Is peaceful co-existence between USSR and capitalist states possible?

Lenin said: “We are living not merely in a state, but in a system of states, and existence of Soviet Republic side by side with imperialist states for a long time is unthinkable. One or the other must triumph in the end. And before that end supervenes, a series of frightful collisions between Soviet Republic and bourgeois states will be inevitable.” (At Party Congress 1919)

But is not offer of new alliance to Britain evidence of willingness to get along with great imperialist power?

Lenin said: “We are at present between two foes. If we are unable to defeat them both, we must know how to dispose our forces in such a way that they fall out among themselves; because, as is always the case, when thieves fall out, honest men come into their own. But as soon as we are strong enough to defeat capitalism as a whole, we shall immediately take it by scruff of the neck.” (To Moscow Party Nucleii, 1920)

Does a well-defined new trend in Soviet policy mean a change in fundamental strategy?

Lenin said: “In order not to get lost in these twists (changes in policy), in order not to get lost in the periods of retirement, retreat or temporary defeat, or when history or the enemy throws us back … the important and the only theoretically correct thing is not to cast out the old basic program.” (At Party Congress 1918)

In 23 years since Lenin’s death we have yet to see this old basic program cast out.
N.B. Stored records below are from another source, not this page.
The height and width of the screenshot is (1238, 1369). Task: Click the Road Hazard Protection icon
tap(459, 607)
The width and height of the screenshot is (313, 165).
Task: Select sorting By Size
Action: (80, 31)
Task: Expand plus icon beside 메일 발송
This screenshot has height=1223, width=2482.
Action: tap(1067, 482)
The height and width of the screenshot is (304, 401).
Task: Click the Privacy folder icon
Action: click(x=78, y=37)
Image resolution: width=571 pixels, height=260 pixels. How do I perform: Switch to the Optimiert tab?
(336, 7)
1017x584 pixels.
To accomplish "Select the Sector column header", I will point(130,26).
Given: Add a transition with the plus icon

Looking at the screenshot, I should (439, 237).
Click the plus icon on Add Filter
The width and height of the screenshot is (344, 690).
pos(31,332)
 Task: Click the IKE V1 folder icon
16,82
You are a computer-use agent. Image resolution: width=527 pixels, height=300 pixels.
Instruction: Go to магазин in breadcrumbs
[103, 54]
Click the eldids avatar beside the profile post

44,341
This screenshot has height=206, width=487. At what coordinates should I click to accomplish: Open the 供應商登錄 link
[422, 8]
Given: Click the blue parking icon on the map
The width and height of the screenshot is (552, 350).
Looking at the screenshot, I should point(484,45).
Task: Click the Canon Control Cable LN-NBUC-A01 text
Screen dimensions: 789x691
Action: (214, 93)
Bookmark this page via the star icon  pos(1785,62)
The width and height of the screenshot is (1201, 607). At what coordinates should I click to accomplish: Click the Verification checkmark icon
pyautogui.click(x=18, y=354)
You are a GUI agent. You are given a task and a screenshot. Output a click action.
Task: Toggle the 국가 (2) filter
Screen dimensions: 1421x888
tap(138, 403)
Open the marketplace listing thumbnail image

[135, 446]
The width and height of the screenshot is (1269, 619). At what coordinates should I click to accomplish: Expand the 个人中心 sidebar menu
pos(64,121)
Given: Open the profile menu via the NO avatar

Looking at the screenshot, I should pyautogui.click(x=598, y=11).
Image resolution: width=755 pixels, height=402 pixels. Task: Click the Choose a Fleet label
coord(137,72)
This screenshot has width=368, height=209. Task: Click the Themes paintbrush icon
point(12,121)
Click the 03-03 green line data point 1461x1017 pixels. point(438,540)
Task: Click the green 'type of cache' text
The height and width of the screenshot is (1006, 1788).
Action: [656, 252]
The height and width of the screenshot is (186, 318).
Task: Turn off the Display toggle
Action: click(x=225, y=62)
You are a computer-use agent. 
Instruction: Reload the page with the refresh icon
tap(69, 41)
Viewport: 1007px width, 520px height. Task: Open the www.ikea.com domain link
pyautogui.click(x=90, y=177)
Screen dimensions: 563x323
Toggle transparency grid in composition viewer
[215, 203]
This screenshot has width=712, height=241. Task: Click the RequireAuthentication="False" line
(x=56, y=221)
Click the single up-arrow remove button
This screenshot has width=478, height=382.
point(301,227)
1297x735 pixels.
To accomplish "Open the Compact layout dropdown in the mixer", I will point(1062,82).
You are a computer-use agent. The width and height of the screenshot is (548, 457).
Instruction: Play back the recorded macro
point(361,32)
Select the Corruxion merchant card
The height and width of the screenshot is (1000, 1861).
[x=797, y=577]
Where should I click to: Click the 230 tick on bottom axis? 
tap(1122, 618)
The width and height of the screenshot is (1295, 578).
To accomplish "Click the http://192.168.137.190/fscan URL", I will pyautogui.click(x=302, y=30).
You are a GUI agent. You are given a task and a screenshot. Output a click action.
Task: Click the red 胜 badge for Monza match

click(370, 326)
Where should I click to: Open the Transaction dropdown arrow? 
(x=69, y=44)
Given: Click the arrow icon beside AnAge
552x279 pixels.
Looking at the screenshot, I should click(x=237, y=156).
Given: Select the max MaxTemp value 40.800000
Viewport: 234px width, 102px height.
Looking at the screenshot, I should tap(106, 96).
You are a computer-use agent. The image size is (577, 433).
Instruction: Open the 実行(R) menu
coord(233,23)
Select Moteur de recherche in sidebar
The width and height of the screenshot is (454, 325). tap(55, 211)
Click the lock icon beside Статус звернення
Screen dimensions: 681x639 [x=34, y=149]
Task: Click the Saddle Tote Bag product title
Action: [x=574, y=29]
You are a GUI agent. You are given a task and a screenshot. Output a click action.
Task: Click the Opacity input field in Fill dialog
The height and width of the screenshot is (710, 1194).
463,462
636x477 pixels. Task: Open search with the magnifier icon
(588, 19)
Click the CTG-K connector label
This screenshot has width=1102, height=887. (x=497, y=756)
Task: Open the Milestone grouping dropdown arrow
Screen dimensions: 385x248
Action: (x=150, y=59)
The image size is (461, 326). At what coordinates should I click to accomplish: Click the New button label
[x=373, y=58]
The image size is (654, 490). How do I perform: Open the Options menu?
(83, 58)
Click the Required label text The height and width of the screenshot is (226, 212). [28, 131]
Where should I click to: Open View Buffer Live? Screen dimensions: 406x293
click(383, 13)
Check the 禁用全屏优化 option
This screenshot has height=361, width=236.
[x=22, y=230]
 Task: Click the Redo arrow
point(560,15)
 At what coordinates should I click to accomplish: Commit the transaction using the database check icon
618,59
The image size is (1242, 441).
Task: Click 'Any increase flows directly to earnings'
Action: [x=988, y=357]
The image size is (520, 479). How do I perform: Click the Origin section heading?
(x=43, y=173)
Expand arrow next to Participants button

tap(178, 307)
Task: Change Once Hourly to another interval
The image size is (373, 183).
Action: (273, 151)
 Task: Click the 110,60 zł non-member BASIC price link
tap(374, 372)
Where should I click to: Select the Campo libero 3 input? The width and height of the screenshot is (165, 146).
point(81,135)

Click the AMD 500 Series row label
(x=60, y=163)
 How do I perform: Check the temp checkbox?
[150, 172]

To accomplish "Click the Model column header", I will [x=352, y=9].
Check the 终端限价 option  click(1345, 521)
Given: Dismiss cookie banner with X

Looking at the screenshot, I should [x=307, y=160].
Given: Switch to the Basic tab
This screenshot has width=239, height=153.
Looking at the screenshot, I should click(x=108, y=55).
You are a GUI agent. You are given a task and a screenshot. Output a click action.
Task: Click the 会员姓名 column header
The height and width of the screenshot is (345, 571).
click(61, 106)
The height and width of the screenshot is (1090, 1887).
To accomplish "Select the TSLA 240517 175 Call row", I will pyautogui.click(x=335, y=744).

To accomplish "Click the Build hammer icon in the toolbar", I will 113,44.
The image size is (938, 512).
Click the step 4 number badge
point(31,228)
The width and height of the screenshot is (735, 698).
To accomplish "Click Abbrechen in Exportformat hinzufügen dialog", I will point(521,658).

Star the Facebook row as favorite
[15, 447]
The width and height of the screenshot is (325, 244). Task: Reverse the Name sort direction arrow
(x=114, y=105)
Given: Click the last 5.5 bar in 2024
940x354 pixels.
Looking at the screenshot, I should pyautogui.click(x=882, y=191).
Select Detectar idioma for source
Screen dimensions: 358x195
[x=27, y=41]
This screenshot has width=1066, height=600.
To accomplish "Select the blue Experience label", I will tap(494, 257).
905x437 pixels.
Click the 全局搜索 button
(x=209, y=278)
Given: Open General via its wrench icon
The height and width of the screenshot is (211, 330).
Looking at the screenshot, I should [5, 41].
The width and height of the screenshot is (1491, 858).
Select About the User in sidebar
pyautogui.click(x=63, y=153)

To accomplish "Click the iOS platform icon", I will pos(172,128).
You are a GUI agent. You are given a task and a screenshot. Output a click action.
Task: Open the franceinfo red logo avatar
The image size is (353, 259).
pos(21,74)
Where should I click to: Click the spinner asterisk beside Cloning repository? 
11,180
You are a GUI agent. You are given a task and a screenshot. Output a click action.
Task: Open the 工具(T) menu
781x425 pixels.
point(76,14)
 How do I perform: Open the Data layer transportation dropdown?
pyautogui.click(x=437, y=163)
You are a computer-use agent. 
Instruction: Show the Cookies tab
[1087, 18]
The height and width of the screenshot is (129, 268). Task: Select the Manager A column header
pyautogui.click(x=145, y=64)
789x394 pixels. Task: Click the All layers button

It has been modified and added to but never rejected or forgotten.

Department please repeat to London as Moscow’s 22, Paris as 18, Nanking, Tokyo.

  1. Georgy Fedorovich Alexandrov, prominent Soviet philosopher, chief of the Propaganda and Agitation Administration (Agitprop) of the Central Committee of the All Union Communist Party (of Bolsheviks), editor of its newspaper Culture and Life; member of the Academy of Sciences of the Soviet Union since 1946.